O 3 circunscreve toda candidatura ao correspondente (e mais restrito) espaço territorial de atuação do pretendente, facilitando, posteriormente, o seu controle pelos respectivos eleitores.
O 4 impede os acordos eleitoreiros e oportunistas entre agremiações, remetendo a legitimidade das coligações apenas para o exercício efetivo dos mandatos (e não previamente).
O 5 garante que os eleitos sejam justo aqueles que obtiverem a maioria preferencial e majoritária dos votos – e não mais os “puxados” pelos votos de outrem (tendentes à máxima “fidelidade partidária” e mínima deferência aos anseios populares).
O 6 interdita (ou minora) a ação executiva dos governantes unicamente em função de sua permanência prolongada no poder (podendo caber, neste caso, a fixação do mandato governativo em cinco anos).
O 7 restringe o prolongamento indefinido das trajetórias políticas individuais – ficando a sugestão de admissão, no máximo, de quatro mandatos (subsequentes ou intercalados) –, coibindo-se, assim, o pernicioso e daninho “carreirismo político” (política não pode ser profissão!) e impelindo, em consequência, os partidos à renovação permanente de seus quadros e lideranças (ao invés do costumeiro e imorredouro “caciquismo”).
O 8 permite que cidadãos não identificados com nenhuma corporação partidária (por razões programáticas ou de constrangimento circunstancial) pudessem vir a se candidatar, impedindo, ao mesmo tempo, que os partidos políticos detenham o monopólio do espaço político.

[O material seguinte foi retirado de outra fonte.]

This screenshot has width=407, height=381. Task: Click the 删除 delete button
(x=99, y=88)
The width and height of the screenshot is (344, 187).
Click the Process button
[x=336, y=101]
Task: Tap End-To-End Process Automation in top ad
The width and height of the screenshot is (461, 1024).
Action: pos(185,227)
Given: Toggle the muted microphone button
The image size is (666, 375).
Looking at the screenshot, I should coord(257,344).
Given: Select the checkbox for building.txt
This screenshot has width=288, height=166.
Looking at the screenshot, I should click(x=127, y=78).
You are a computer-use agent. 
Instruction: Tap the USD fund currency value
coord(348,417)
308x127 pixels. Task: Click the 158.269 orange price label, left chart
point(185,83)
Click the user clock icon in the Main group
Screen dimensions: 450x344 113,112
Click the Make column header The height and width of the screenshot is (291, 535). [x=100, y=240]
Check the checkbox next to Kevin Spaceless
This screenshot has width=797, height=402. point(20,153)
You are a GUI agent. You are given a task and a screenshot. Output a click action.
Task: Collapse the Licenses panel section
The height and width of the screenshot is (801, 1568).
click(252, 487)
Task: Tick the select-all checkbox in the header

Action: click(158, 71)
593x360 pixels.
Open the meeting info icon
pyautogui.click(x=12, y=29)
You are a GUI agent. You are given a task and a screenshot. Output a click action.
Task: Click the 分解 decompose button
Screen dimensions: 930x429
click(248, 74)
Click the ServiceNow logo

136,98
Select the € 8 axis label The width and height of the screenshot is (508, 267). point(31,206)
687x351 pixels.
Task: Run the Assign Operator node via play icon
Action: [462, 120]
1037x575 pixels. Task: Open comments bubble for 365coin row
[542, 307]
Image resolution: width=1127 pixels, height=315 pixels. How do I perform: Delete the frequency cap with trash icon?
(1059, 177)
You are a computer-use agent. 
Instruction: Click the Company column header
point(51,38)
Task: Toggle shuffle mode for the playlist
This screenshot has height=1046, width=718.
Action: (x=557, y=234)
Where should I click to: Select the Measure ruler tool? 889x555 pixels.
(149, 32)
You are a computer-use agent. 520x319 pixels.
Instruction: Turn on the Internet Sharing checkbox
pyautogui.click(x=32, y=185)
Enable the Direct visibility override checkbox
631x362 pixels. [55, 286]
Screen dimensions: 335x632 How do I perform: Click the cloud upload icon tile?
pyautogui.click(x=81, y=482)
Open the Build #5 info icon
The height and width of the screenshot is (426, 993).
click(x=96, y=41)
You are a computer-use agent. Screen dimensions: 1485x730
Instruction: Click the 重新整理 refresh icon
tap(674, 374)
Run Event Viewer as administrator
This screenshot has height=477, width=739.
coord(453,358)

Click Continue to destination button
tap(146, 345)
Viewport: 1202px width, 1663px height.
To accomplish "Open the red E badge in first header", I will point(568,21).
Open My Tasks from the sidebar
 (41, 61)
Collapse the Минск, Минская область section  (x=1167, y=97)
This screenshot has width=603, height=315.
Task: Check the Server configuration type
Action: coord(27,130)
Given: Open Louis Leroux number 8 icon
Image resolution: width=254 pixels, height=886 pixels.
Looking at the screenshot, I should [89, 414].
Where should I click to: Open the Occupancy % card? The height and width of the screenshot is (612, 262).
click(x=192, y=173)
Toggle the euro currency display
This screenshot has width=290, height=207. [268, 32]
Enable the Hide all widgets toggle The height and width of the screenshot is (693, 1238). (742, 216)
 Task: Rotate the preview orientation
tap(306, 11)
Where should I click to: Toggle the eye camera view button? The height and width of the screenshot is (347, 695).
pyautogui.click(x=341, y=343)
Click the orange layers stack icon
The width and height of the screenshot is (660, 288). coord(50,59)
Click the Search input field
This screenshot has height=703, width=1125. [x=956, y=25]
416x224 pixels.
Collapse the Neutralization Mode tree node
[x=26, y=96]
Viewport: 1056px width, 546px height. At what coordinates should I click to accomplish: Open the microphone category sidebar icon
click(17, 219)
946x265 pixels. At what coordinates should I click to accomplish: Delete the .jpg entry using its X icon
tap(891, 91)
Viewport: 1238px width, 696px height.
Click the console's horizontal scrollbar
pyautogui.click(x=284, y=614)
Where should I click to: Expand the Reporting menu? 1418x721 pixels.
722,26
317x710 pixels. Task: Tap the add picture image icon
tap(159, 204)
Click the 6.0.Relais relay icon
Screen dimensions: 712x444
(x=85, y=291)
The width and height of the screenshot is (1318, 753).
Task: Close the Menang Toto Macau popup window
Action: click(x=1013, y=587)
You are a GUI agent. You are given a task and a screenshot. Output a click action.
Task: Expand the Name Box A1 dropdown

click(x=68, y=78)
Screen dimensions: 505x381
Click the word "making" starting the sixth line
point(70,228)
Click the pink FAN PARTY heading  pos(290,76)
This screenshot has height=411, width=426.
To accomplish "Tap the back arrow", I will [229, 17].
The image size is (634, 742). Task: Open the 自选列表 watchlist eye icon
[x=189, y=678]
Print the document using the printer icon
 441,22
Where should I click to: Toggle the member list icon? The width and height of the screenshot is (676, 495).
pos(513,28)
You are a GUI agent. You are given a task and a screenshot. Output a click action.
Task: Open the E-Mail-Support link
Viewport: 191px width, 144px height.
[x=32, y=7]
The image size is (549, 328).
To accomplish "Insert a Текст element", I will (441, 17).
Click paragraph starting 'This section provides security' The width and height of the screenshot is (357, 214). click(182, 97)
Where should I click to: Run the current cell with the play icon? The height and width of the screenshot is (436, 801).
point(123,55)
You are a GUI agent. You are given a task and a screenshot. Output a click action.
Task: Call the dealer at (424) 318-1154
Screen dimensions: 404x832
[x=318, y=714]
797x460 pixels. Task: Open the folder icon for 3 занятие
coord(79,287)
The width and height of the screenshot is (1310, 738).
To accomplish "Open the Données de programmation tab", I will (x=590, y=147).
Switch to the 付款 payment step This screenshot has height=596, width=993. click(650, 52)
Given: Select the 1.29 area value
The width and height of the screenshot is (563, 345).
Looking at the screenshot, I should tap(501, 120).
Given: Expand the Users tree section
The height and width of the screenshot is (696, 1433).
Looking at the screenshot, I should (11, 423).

Por fim, o item 9 – importantíssimo! – remodela os cânones de escolha dos ministros das Cortes Superiores do Poder Judiciário, transferindo tal função dos Poderes Executivo e Legislativo (como ocorre hoje) para a esfera interpares da própria Magistratura (o que refrearia a influência política na seleção dos juízes), com o estabelecimento de uma maior e mais isenta autonomia de atuação dos Tribunais, além de critérios mais rigorosos e meritocráticos de seleção de seus respectivos togados: notório saber; competência jurídica comprovada; experiência acumulada (mínimo de 30 anos na função); faixa etária a partir dos 60 anos (o que reduz as “tentações” do uso da toga para benefícios pessoais futuros e a ilusão do sentimento de “deidade”); reputação ilibada (por reconhecimento social e entre pares); mandato máximo de dez anos (com salutar limitação ao exercício da função).
São todas propostas que têm em mira o interesse mais amplo e legítimo da sociedade no seu conjunto (res publica), em contraste àquele mais restrito e espúrio das corporações e seus asseclas – sempre sujeito a motivações pouco (ou nada) magnificentes.
A sociedade brasileira precisa compreender, de uma vez por todas, que o seu futuro depende muito mais da qualidade republicana de suas instituições – da arquitetura e engenharia de sua composição e funcionamento – que dos dotes individuais – sempre ocasionais e passageiros (quando não falsificados) – de seus políticos.
Que não existe, enfim – e nunca existirá –, “salvador da pátria”; mas que a Pátria é uma construção coletiva e permanente de todos no tempo, respaldada nas virtudes e qualificação educacional do conjunto dos compatrícios e na solidez e justeza cívica de suas instituições.
Alex Fiúza de Mello. Professor Titular (aposentado) de Ciência Política da Universidade Federal do Pará (UFPA). Mestre em Ciência Política (UFMG) e Doutor em Ciências Sociais (UNICAMP), com Pós-doutorado em Paris (EHESS) e em Madrid (Cátedra UNESCO/Universidade Politécnica). Reitor da UFPA (2001-2009), membro do Conselho Nacional de Educação (2004-2008) e Secretário de Ciência e Tecnologia do Estado do Pará (2011-2018).